Familiar Opponents Raise Budget Concerns

By Kirk Winter

If you are a municipal politician or employee in the City of Kawartha Lakes, there is a pretty good chance that you know Bill Denby and Peter Weygang.

Both individuals have dabbled in municipal politics in the past, and both still make their presence felt in the corridors of power on Francis Street.

Denby, President of the Kawartha Lakes Tax Payer Association and Weygang, Secretary of Citizens for Direct Democracy, were the only two members of the general public to register their concerns with this year’s budget process.
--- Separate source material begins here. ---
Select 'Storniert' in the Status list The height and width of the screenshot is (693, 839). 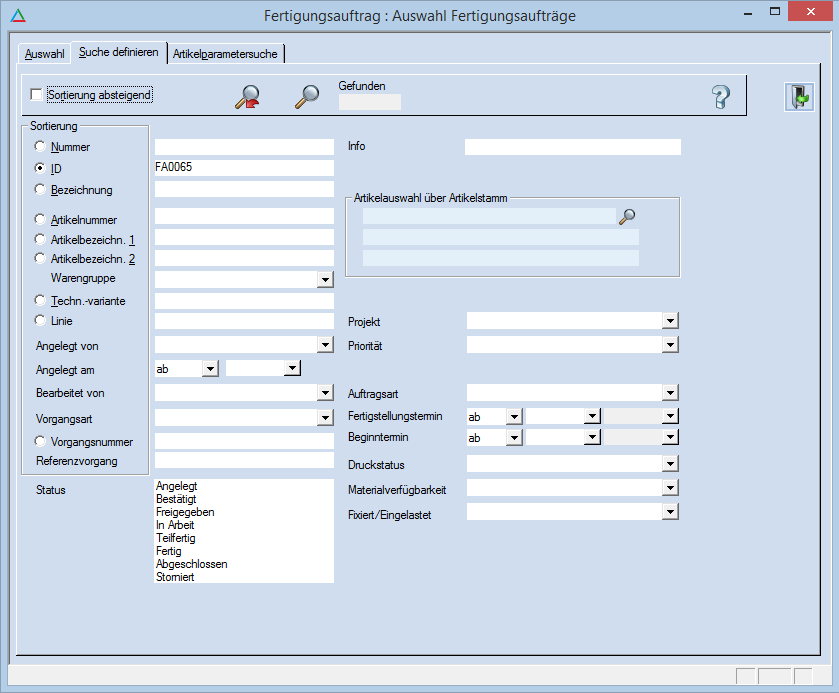177,577
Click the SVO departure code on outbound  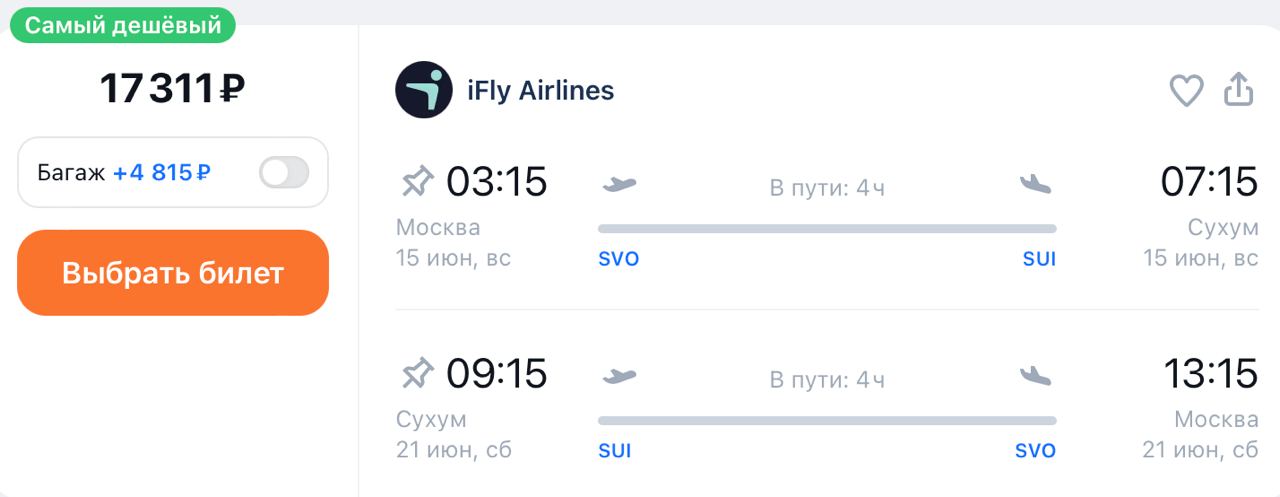tap(618, 259)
Denby presented his concerns in person, while Weygang submitted a written brief.

Denby stated in his deputation that he was pleased to see cuts being made to the CKL budget, and significant amounts of money being moved into City reserve funds. He shared that there are many ratepayers in the City on fixed incomes who cannot afford the currently proposed 3.5 percent tax increase. Denby believed that one easy area for savings would be a policy change as to how often City vehicles were being replaced, with fleet equipment being kept longer. He challenged Council to bring in a budget at no more than a 1 percent increase.

Denby believes that there are many other areas in the City budget that could be cut to achieve that goal. His organization’s website on Kijiji itemizes the areas where they would like to see changes, including:

  • Cancel construction of the new Mariposa Fire Hall at the cost of $1.9 million. Denby accuses the Fire Chief of “empire building.”

  • Cancel the CKL rebranding project.

  • Reallocate the money currently for the Bobcaygeon Beach project to a new EMS building that would “benefit all taxpayers.”

  • The end of hiring more full-time unionized workers as jobs become available. His group suggests all new hires to be contract only.

Denby’s website states that CKL funds “should be spent on roads, bridges, arenas and other essential services only.”

Denby and his Taxpayer Association also fervently believe that “senior staff and their wish lists are at fault” for the City’s spiralling debt and that Council has, in essence, given control of the City over to an unelected staff.

Denby promises that he will be present for the last two days of budget debate on February 19 and 20.

Peter Weygang submitted his concerns to Council in the form of a seven-page brief.

Weygang wants a more simplified budgeting process, and more Council oversight about staff decisions. Weygang believes that debt repayment should become the priority of Council and until the debt is paid all future budgets should reflect that priority.

Weygang’s brief asked the following questions of Council and Staff:

  1. Why are user charges, licenses and fines “rising at rates that local citizenry can no longer afford?” Weygang was particularly concerned about the fines levied on “hard pressed citizens” for failure to pay their taxes on time.

  2. Why is the City spending so much money on contracted out services if the City has truly hired the appropriately qualified staff with the correct qualifications?

  3. Why does the CKL continue to support the Kawartha Lakes Conservation Authority to the tune of $1.6 million when there is “no quantifiable evidence that water quality has improved or that fish populations have increased?”

  4. Why are fleet purchases being made before “(vehicles) have completely exhausted their useful lives?”

  5. What exactly is the IT department doing with their $1.8 million personnel budget?

  6. Why does the Library Department have “one full-time supervisory staff person for every two part-time real workers”, and why does the City continue to pursue the plans for a relocation of the Bobcaygeon Library when, according to Weygang, citizens “have rejected that idea?”

  7. Why is no one focusing on the reduction of City staff, particularly those who earn over $80,000 a year when staffing is the single largest cost for the City?

Weygang concluded by suggesting that the City adopt an idea put forward by defeated Mayoral candidate Gord James that “committees of citizens sit as oversight controllers for all (City) departments.”

The deputations from Mr. Denby and Mr. Weygang were accepted by Council, and one wonders if any of the points made by either individual will raise their heads during the deliberations on February 19 and 20? Only time will tell.